1. ) Beschränken Sie sich im Falle der Nahrungsmittel auf das schlechthin Notwendige, so weit dies möglich ist. Denken Sie über die Worte nach, die der heilige Augustinus an Gott richtete: „O mein Gott, Du hast mich gelehrt, die Nahrung nur als Hilfsmittel zu gebrauchen. Ach Herr, wer ist derjenige unter uns, der hier nicht manchmal die Grenze überschreitet? Wenn es einen gibt, so erkläre ich, daß dieser Mensch groß ist und daß er Deinen Namen wohl in großartiger Weise verherrlichen muß.“ (Bekenntnisse X, 31)

2. ) Bitten Sie Gott oft, bitten Sie Ihn täglich, Er möge durch Seine Gnade verhindern, daß Sie die Grenzen der Notwendigkeit überschreiten und sich dem Reiz der (Eß-)Lust hingeben.

3. ) Nehmen Sie zwischen den Mahlzeiten nichts ein, sofern nicht eine Notwendigkeit vorliegt oder Anstandsgründe es nahelegen.

4. ) Praktizieren Sie Enthaltsamkeit und Fasten, aber praktizieren Sie sie nur im inneren Gehorsam und mit Verschwiegenheit.

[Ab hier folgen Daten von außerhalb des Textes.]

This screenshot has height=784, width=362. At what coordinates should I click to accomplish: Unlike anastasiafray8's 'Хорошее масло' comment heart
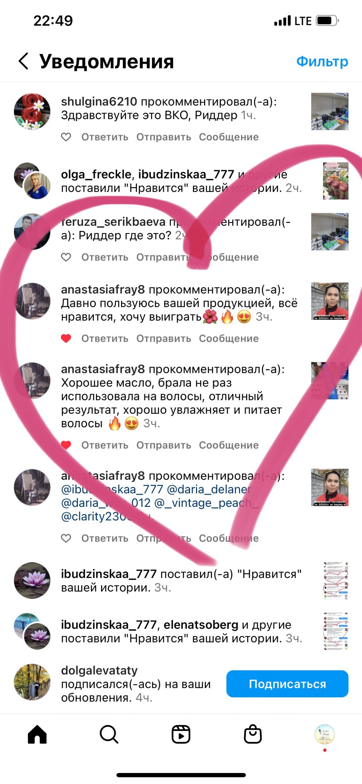pyautogui.click(x=66, y=445)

5. ) Es ist Ihnen nicht untersagt, irgendeine leibliche Befriedigung zu verkosten, aber tun Sie dies mit reiner Absicht und indem Sie Gott preisen.

6. ) Bringen Sie eine feste Ordnung in Ihren Schlaf, indem Sie dabei Schlaffheit und Verweichlichung vermeiden, besonders am Morgen. Setzen Sie sich, wenn Sie können, eine feste Stunde für das Zubettgehen und für das Aufstehen fest, und halten Sie sich ganz energisch daran.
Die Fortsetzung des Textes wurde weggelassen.